*WORK REQUEST:*
A verbatim reproduction of the lines below, from the line containing "Task: Select the Reporting API code icon" through the line containing "You are a computer-use agent. 650x382 pixels.", both ends included, is the whole required output.

====== AVAILABLE DATA ======

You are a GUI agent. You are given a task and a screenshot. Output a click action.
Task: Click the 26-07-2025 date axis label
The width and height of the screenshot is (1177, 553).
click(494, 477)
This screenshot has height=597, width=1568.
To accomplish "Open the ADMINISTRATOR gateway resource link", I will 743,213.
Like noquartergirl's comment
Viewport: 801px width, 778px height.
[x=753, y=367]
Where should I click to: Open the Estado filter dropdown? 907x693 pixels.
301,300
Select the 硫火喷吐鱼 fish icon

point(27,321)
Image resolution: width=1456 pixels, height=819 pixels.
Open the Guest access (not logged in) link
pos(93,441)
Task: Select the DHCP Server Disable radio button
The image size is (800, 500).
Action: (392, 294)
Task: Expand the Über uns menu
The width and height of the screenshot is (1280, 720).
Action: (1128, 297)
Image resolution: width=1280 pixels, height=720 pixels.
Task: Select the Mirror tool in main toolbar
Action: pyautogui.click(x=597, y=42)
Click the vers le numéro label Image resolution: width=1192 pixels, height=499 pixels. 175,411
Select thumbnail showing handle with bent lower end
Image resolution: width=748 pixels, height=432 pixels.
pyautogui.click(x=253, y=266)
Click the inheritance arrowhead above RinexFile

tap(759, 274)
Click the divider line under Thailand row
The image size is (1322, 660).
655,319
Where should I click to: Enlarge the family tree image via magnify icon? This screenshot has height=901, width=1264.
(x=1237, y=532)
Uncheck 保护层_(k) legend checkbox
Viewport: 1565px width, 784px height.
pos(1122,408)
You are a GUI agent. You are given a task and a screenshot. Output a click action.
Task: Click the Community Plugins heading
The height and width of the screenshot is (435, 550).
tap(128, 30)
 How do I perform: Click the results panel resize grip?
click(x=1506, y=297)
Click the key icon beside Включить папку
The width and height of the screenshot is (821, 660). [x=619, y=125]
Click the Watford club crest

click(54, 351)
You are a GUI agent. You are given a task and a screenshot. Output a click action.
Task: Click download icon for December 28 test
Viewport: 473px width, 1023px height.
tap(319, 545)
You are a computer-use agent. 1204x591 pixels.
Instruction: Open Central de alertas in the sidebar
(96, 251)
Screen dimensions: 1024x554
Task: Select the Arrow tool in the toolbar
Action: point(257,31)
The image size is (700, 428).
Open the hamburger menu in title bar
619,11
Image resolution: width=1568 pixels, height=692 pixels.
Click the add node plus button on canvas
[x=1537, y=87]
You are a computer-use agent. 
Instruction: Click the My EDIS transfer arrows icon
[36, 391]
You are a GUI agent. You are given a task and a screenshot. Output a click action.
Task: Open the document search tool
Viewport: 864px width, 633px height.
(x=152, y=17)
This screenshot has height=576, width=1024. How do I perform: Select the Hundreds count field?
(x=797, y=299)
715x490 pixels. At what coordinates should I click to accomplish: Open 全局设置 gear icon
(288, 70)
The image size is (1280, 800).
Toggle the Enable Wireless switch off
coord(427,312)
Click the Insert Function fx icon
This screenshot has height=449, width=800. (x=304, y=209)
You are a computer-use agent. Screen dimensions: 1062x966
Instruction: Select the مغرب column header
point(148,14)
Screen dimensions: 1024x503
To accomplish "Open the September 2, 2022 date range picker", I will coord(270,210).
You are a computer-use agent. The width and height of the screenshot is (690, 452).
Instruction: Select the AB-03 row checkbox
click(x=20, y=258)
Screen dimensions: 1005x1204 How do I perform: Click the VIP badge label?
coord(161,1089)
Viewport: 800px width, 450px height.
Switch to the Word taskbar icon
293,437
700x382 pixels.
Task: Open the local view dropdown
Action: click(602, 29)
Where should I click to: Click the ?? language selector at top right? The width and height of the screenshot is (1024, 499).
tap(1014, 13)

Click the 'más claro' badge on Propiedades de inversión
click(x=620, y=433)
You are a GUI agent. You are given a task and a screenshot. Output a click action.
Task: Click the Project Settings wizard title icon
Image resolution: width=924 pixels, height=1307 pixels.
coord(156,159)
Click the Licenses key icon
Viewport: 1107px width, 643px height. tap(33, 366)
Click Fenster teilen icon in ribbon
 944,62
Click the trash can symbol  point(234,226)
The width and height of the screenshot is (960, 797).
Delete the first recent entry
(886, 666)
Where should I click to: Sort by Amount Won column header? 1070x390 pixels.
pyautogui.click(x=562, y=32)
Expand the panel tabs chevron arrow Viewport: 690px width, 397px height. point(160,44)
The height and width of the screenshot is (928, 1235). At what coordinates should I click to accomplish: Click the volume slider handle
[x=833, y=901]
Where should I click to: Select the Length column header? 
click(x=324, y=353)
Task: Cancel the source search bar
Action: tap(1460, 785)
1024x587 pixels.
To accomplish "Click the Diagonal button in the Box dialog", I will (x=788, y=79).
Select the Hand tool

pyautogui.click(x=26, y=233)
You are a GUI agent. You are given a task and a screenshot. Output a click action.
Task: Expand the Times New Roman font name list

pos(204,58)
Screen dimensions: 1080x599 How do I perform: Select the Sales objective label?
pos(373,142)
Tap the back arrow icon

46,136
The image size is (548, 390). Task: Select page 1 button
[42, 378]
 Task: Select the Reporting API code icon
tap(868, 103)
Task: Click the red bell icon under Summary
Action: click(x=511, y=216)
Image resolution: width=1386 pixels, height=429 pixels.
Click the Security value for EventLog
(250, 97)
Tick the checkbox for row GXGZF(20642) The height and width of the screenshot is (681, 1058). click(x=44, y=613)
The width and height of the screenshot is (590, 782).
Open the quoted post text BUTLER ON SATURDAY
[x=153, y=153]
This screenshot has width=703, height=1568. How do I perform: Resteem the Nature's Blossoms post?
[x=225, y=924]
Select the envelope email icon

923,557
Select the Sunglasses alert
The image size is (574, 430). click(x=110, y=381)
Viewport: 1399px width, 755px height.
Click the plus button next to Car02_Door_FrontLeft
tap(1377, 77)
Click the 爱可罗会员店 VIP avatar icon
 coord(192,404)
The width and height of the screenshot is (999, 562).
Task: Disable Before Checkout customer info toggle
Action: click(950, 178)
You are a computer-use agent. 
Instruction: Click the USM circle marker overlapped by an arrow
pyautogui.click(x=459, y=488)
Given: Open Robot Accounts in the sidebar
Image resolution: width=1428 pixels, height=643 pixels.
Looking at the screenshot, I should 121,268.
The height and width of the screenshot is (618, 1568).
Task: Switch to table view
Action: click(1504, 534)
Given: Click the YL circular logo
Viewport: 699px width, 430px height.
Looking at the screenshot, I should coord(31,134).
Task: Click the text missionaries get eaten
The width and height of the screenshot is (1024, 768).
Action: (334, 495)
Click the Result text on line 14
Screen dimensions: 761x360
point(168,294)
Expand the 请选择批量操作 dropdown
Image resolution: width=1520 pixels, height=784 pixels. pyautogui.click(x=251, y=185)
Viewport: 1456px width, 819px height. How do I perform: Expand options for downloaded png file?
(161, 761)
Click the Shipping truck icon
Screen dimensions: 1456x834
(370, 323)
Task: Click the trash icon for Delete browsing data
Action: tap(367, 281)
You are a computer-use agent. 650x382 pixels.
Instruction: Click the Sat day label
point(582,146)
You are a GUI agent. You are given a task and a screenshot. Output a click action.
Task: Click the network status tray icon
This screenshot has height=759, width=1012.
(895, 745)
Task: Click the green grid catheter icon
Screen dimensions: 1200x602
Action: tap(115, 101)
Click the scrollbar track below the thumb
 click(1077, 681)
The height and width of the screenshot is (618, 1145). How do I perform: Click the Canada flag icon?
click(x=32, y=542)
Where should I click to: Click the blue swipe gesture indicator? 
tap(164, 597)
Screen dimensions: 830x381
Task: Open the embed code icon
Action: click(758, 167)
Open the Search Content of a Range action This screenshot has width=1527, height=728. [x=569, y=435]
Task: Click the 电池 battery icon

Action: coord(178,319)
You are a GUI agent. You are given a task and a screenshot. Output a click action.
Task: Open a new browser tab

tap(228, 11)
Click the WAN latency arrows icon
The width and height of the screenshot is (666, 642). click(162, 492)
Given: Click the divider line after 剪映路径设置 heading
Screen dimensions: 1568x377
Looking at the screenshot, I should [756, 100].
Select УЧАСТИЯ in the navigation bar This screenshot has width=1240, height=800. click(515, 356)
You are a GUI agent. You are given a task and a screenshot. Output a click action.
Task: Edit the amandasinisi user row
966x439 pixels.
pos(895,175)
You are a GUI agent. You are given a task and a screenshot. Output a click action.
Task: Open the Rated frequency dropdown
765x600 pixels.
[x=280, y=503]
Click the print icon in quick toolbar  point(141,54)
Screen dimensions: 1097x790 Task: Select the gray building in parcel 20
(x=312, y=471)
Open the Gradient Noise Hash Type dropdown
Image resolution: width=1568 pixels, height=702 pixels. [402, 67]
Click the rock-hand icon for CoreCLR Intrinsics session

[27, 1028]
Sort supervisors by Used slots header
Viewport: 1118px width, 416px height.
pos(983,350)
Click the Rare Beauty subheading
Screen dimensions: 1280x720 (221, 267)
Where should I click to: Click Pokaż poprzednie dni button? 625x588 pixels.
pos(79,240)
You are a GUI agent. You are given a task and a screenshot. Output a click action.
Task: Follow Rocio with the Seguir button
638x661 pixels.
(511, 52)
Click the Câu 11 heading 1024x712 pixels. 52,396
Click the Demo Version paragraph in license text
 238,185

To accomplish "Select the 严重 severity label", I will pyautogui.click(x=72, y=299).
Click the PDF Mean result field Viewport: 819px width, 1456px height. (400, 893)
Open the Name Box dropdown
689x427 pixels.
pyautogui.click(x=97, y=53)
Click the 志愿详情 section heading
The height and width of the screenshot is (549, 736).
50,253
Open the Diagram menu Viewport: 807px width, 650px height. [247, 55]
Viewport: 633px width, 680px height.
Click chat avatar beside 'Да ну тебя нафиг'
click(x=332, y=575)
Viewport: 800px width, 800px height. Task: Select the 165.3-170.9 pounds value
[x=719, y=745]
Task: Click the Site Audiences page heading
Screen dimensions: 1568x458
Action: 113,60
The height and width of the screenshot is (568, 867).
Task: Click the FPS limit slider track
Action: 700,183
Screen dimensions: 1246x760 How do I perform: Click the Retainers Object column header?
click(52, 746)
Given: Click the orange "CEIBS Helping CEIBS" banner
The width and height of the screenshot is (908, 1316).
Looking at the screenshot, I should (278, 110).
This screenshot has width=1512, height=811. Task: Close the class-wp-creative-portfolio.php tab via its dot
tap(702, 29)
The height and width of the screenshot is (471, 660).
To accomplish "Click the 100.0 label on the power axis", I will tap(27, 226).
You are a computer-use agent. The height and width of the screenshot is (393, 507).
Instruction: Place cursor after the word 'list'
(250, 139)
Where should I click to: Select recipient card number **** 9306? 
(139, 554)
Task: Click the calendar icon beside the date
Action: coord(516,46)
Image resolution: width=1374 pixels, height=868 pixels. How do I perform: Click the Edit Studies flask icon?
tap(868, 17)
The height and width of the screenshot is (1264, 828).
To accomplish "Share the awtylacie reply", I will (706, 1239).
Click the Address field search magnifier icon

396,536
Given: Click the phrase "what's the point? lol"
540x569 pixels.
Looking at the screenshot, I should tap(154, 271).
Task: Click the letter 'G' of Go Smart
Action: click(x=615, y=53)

======

*COMPLETED EXERCISE:*
 Task: Select the Reporting API code icon
tap(868, 103)
Task: Click the red bell icon under Summary
Action: click(x=511, y=216)
Image resolution: width=1386 pixels, height=429 pixels.
Click the Security value for EventLog
(250, 97)
Tick the checkbox for row GXGZF(20642) The height and width of the screenshot is (681, 1058). click(x=44, y=613)
The width and height of the screenshot is (590, 782).
Open the quoted post text BUTLER ON SATURDAY
[x=153, y=153]
This screenshot has width=703, height=1568. How do I perform: Resteem the Nature's Blossoms post?
[x=225, y=924]
Select the envelope email icon

923,557
Select the Sunglasses alert
The image size is (574, 430). click(x=110, y=381)
Viewport: 1399px width, 755px height.
Click the plus button next to Car02_Door_FrontLeft
tap(1377, 77)
Click the 爱可罗会员店 VIP avatar icon
 coord(192,404)
The width and height of the screenshot is (999, 562).
Task: Disable Before Checkout customer info toggle
Action: click(950, 178)
You are a computer-use agent. 
Instruction: Click the USM circle marker overlapped by an arrow
pyautogui.click(x=459, y=488)
Given: Open Robot Accounts in the sidebar
Image resolution: width=1428 pixels, height=643 pixels.
Looking at the screenshot, I should 121,268.
The height and width of the screenshot is (618, 1568).
Task: Switch to table view
Action: click(1504, 534)
Given: Click the YL circular logo
Viewport: 699px width, 430px height.
Looking at the screenshot, I should coord(31,134).
Task: Click the text missionaries get eaten
The width and height of the screenshot is (1024, 768).
Action: (334, 495)
Click the Result text on line 14
Screen dimensions: 761x360
point(168,294)
Expand the 请选择批量操作 dropdown
Image resolution: width=1520 pixels, height=784 pixels. pyautogui.click(x=251, y=185)
Viewport: 1456px width, 819px height. How do I perform: Expand options for downloaded png file?
(161, 761)
Click the Shipping truck icon
Screen dimensions: 1456x834
(370, 323)
Task: Click the trash icon for Delete browsing data
Action: tap(367, 281)
You are a computer-use agent. 650x382 pixels.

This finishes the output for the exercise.